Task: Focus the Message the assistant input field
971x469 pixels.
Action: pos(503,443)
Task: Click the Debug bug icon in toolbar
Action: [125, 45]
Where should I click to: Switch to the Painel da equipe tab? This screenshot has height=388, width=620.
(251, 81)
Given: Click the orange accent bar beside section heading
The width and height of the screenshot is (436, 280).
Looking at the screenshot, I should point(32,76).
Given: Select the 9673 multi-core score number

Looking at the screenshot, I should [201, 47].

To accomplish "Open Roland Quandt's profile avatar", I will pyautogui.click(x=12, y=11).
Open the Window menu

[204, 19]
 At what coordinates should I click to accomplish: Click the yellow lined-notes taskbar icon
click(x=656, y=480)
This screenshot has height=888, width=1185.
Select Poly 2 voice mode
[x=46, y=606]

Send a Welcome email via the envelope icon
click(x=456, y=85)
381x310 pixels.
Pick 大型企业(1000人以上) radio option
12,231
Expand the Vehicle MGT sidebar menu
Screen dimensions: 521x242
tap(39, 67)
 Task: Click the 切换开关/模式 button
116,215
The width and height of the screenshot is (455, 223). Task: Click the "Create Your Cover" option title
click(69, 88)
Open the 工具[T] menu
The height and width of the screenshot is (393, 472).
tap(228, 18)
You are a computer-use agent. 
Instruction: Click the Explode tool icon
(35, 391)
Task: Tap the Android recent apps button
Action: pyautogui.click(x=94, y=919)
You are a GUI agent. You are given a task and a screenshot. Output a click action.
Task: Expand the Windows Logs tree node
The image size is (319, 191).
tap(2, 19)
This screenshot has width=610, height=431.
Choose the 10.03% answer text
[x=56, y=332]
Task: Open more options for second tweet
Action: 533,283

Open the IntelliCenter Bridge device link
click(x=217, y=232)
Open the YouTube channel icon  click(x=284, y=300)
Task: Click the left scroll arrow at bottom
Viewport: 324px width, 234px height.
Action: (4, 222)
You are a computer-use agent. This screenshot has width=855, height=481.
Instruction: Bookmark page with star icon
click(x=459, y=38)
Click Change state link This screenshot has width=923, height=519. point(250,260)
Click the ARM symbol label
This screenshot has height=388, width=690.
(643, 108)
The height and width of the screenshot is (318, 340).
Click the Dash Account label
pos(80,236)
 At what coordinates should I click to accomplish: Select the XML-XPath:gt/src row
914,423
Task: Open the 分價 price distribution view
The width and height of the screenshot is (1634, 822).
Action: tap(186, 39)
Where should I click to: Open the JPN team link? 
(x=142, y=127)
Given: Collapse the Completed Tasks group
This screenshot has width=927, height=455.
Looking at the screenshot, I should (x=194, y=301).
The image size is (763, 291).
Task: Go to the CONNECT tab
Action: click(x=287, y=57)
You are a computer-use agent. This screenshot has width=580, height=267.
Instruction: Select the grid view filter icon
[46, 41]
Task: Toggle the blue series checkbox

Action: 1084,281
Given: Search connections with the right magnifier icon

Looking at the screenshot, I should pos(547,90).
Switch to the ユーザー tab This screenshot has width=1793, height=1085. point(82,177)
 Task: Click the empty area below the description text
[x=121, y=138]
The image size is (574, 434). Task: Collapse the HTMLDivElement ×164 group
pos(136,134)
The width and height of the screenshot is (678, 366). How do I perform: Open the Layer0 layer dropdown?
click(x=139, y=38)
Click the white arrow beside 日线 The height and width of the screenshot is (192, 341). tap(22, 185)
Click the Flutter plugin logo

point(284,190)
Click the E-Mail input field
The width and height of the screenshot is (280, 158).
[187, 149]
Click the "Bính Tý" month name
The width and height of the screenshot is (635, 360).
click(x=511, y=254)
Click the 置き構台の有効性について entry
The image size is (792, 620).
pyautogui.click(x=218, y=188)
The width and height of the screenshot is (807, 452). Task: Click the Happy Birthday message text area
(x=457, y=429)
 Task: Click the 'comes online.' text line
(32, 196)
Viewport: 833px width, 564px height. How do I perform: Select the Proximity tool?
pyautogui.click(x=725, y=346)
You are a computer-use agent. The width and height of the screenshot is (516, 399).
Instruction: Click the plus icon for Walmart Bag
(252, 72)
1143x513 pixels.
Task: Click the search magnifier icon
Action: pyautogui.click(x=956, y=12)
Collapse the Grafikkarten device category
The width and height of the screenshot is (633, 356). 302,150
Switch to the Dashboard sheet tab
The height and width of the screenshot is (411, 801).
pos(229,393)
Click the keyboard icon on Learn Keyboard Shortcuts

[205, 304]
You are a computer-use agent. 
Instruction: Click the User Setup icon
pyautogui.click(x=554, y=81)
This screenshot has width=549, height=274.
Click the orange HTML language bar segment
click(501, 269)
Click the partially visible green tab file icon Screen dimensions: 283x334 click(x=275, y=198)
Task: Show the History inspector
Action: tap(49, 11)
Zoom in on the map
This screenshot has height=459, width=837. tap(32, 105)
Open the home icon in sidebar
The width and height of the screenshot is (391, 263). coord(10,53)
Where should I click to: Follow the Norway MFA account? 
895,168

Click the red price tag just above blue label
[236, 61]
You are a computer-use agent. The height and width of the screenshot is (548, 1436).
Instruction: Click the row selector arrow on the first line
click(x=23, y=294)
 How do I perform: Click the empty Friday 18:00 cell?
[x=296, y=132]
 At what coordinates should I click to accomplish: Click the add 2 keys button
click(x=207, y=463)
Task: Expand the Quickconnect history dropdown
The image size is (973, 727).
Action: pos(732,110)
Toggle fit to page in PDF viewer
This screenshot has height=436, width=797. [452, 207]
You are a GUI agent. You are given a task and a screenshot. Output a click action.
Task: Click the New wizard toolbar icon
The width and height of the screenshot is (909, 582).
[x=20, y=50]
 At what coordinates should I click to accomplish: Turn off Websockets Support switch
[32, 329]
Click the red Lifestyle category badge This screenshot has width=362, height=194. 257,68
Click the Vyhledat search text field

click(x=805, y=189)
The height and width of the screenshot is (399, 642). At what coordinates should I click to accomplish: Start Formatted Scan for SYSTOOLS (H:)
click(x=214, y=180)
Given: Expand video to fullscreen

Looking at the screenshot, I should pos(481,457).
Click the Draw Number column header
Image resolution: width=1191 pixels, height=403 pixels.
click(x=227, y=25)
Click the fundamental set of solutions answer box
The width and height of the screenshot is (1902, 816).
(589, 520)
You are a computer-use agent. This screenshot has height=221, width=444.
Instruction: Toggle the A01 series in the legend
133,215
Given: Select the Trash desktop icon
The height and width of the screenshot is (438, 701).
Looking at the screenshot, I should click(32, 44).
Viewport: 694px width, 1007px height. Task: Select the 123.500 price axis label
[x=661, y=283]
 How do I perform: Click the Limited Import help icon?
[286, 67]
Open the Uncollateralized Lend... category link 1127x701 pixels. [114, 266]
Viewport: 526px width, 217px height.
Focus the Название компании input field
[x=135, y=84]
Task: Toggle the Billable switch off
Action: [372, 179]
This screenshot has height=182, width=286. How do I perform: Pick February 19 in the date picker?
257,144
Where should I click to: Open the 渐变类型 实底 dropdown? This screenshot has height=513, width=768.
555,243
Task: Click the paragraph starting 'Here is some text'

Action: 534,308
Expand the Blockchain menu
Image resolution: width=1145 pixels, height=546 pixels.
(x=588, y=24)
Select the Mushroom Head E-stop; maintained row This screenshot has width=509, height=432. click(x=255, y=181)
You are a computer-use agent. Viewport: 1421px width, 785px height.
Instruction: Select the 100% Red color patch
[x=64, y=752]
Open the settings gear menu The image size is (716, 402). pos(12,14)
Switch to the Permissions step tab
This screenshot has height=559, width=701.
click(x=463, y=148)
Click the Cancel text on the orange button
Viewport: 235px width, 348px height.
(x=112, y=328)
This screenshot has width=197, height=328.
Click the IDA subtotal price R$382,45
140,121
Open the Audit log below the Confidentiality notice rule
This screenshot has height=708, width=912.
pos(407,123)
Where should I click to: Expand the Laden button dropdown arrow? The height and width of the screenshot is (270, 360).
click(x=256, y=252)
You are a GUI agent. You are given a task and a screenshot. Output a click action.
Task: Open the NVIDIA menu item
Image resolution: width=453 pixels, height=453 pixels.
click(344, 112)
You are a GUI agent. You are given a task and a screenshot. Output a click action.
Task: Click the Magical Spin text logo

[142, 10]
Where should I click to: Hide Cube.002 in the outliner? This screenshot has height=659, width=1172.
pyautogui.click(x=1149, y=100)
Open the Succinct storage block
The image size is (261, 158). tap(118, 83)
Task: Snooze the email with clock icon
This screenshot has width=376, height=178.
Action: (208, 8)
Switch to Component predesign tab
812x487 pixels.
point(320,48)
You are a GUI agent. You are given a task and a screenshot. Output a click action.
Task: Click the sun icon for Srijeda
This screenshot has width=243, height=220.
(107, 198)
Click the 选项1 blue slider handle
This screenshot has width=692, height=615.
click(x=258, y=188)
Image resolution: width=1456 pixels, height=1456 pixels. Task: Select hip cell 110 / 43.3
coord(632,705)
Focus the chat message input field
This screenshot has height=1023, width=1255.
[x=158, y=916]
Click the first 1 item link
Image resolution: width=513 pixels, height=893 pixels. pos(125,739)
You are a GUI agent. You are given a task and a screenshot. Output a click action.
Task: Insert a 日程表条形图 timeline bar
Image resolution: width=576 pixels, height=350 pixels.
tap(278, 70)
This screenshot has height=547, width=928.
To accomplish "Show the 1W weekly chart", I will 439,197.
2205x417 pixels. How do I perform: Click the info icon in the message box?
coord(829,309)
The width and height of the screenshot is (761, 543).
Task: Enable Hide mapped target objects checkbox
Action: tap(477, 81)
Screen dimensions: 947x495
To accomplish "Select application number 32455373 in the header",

+++

▸ What you will do
For each line in the entries that holds "header", return that line.

▸ Result for this exercise
Click the Draw Number column header
To accomplish "Select application number 32455373 in the header",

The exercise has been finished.